◆ RECORDS FOR THIS EXERCISE:
*** Begin section ***

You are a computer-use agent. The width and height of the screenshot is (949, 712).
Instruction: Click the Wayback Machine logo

*** End section ***
*** Begin section ***

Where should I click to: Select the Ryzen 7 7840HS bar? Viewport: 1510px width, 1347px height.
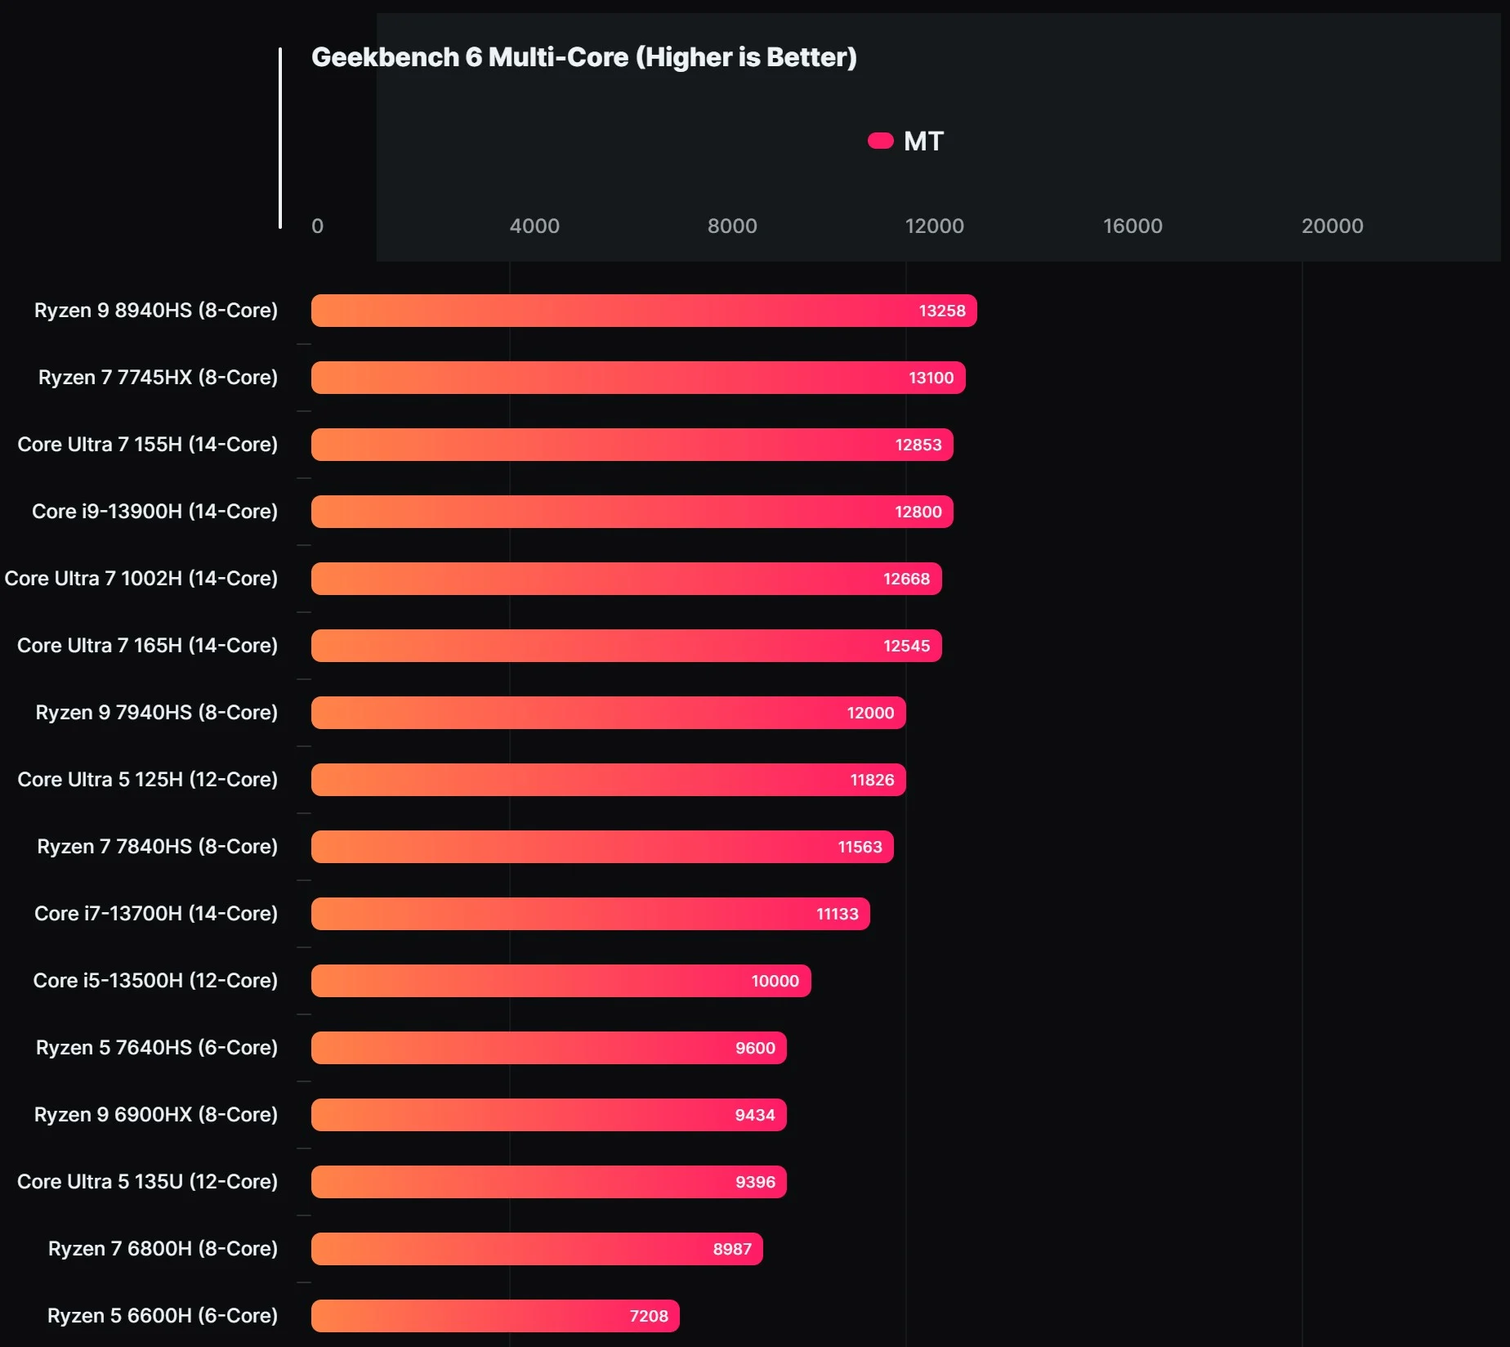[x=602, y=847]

*** End section ***
*** Begin section ***

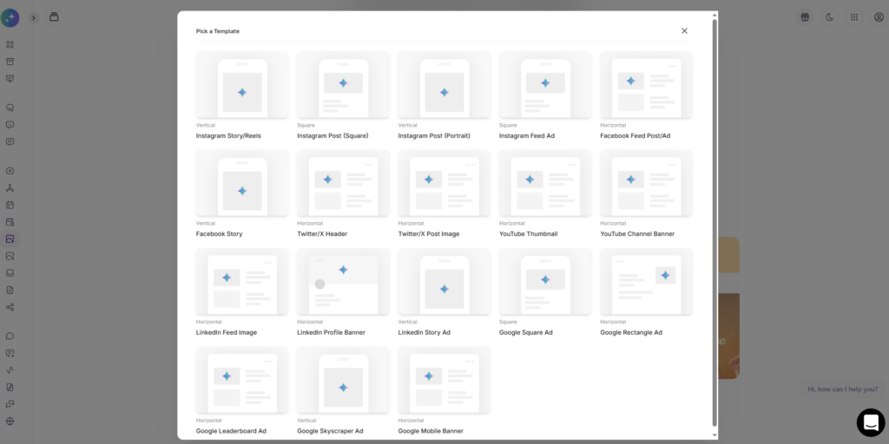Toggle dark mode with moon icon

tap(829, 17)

*** End section ***

◆ TASK PROMPT: Look above for the line holding "You are a computer-use". Print it and every line after it, exactly, through the line holding "Instruction: Click the Wayback Machine logo".

◆ RESPONSE AREA:
You are a computer-use agent. The width and height of the screenshot is (949, 712).
Instruction: Click the Wayback Machine logo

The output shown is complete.